**Task instructions:**
Each line shown below should be copied exactly.

====== Raw data

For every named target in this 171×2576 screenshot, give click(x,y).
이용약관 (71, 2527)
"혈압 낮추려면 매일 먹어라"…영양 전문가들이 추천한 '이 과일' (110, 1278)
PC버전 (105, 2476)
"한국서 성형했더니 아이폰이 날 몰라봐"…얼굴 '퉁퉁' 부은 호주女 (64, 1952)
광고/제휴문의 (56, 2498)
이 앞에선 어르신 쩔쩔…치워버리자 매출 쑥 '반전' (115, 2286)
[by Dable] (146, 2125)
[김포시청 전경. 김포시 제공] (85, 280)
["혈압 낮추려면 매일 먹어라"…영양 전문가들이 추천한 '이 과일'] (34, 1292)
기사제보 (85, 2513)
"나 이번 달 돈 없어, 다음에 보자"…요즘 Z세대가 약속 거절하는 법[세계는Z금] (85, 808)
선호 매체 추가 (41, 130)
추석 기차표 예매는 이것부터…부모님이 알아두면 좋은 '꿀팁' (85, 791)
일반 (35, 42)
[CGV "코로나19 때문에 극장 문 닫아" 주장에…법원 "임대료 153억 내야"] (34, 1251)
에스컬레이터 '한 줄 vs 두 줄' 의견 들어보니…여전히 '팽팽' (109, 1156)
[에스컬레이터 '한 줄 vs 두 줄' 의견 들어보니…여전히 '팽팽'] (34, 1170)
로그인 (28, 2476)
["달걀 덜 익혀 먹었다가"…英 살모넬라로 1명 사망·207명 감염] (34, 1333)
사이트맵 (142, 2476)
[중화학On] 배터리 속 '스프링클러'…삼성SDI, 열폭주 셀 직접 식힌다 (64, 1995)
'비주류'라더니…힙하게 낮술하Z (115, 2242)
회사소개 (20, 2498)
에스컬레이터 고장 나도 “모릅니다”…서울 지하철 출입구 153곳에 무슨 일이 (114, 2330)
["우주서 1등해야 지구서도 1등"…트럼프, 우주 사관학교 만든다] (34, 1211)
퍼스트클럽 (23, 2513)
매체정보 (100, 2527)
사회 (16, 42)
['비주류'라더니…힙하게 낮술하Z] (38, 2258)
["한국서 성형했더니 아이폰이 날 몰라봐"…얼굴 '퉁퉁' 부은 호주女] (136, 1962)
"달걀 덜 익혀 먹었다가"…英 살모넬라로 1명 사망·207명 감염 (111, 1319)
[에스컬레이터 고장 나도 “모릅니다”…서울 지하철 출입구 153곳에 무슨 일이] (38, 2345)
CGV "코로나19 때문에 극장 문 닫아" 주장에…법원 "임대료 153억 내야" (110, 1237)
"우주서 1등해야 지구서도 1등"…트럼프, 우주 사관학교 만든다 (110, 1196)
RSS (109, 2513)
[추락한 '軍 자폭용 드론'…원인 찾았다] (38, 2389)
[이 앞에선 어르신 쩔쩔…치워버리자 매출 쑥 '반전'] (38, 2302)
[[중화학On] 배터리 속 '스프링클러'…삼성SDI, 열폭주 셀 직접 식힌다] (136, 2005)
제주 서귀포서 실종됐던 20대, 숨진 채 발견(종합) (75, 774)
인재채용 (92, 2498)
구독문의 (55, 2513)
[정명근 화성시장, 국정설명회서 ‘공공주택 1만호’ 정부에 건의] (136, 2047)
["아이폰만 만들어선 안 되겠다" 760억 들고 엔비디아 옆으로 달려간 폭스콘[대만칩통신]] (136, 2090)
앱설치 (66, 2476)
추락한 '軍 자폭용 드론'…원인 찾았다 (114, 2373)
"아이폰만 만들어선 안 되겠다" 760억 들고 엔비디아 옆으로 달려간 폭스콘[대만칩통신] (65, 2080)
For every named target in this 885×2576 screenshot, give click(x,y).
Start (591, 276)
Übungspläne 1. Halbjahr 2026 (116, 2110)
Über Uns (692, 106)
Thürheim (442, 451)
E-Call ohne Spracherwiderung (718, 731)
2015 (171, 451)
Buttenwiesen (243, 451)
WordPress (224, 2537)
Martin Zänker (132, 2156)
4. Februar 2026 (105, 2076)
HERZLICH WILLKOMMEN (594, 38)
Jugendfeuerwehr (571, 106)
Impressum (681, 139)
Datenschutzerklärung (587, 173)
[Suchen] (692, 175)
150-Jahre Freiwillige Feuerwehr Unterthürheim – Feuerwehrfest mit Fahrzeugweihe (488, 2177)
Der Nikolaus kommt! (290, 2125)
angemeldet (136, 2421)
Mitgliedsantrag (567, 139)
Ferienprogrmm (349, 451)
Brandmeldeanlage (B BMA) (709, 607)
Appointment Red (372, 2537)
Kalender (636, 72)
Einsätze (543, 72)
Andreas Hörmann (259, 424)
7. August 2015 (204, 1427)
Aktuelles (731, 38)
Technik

============

**Answer to the problem:**
For every named target in this 171×2576 screenshot, give click(x,y).
이용약관 (71, 2527)
"혈압 낮추려면 매일 먹어라"…영양 전문가들이 추천한 '이 과일' (110, 1278)
PC버전 (105, 2476)
"한국서 성형했더니 아이폰이 날 몰라봐"…얼굴 '퉁퉁' 부은 호주女 (64, 1952)
광고/제휴문의 (56, 2498)
이 앞에선 어르신 쩔쩔…치워버리자 매출 쑥 '반전' (115, 2286)
[by Dable] (146, 2125)
[김포시청 전경. 김포시 제공] (85, 280)
["혈압 낮추려면 매일 먹어라"…영양 전문가들이 추천한 '이 과일'] (34, 1292)
기사제보 (85, 2513)
"나 이번 달 돈 없어, 다음에 보자"…요즘 Z세대가 약속 거절하는 법[세계는Z금] (85, 808)
선호 매체 추가 (41, 130)
추석 기차표 예매는 이것부터…부모님이 알아두면 좋은 '꿀팁' (85, 791)
일반 (35, 42)
[CGV "코로나19 때문에 극장 문 닫아" 주장에…법원 "임대료 153억 내야"] (34, 1251)
에스컬레이터 '한 줄 vs 두 줄' 의견 들어보니…여전히 '팽팽' (109, 1156)
[에스컬레이터 '한 줄 vs 두 줄' 의견 들어보니…여전히 '팽팽'] (34, 1170)
로그인 (28, 2476)
["달걀 덜 익혀 먹었다가"…英 살모넬라로 1명 사망·207명 감염] (34, 1333)
사이트맵 (142, 2476)
[중화학On] 배터리 속 '스프링클러'…삼성SDI, 열폭주 셀 직접 식힌다 (64, 1995)
'비주류'라더니…힙하게 낮술하Z (115, 2242)
회사소개 (20, 2498)
에스컬레이터 고장 나도 “모릅니다”…서울 지하철 출입구 153곳에 무슨 일이 (114, 2330)
["우주서 1등해야 지구서도 1등"…트럼프, 우주 사관학교 만든다] (34, 1211)
퍼스트클럽 (23, 2513)
매체정보 (100, 2527)
사회 (16, 42)
['비주류'라더니…힙하게 낮술하Z] (38, 2258)
["한국서 성형했더니 아이폰이 날 몰라봐"…얼굴 '퉁퉁' 부은 호주女] (136, 1962)
"달걀 덜 익혀 먹었다가"…英 살모넬라로 1명 사망·207명 감염 (111, 1319)
[에스컬레이터 고장 나도 “모릅니다”…서울 지하철 출입구 153곳에 무슨 일이] (38, 2345)
CGV "코로나19 때문에 극장 문 닫아" 주장에…법원 "임대료 153억 내야" (110, 1237)
"우주서 1등해야 지구서도 1등"…트럼프, 우주 사관학교 만든다 (110, 1196)
RSS (109, 2513)
[추락한 '軍 자폭용 드론'…원인 찾았다] (38, 2389)
[이 앞에선 어르신 쩔쩔…치워버리자 매출 쑥 '반전'] (38, 2302)
[[중화학On] 배터리 속 '스프링클러'…삼성SDI, 열폭주 셀 직접 식힌다] (136, 2005)
제주 서귀포서 실종됐던 20대, 숨진 채 발견(종합) (75, 774)
인재채용 (92, 2498)
구독문의 (55, 2513)
[정명근 화성시장, 국정설명회서 ‘공공주택 1만호’ 정부에 건의] (136, 2047)
["아이폰만 만들어선 안 되겠다" 760억 들고 엔비디아 옆으로 달려간 폭스콘[대만칩통신]] (136, 2090)
앱설치 (66, 2476)
추락한 '軍 자폭용 드론'…원인 찾았다 (114, 2373)
"아이폰만 만들어선 안 되겠다" 760억 들고 엔비디아 옆으로 달려간 폭스콘[대만칩통신] (65, 2080)
For every named target in this 885×2576 screenshot, give click(x,y).
Start (591, 276)
Übungspläne 1. Halbjahr 2026 (116, 2110)
Über Uns (692, 106)
Thürheim (442, 451)
E-Call ohne Spracherwiderung (718, 731)
2015 (171, 451)
Buttenwiesen (243, 451)
WordPress (224, 2537)
Martin Zänker (132, 2156)
4. Februar 2026 (105, 2076)
HERZLICH WILLKOMMEN (594, 38)
Jugendfeuerwehr (571, 106)
Impressum (681, 139)
Datenschutzerklärung (587, 173)
[Suchen] (692, 175)
150-Jahre Freiwillige Feuerwehr Unterthürheim – Feuerwehrfest mit Fahrzeugweihe (488, 2177)
Der Nikolaus kommt! (290, 2125)
angemeldet (136, 2421)
Mitgliedsantrag (567, 139)
Ferienprogrmm (349, 451)
Brandmeldeanlage (B BMA) (709, 607)
Appointment Red (372, 2537)
Kalender (636, 72)
Einsätze (543, 72)
Andreas Hörmann (259, 424)
7. August 2015 (204, 1427)
Aktuelles (731, 38)
Technik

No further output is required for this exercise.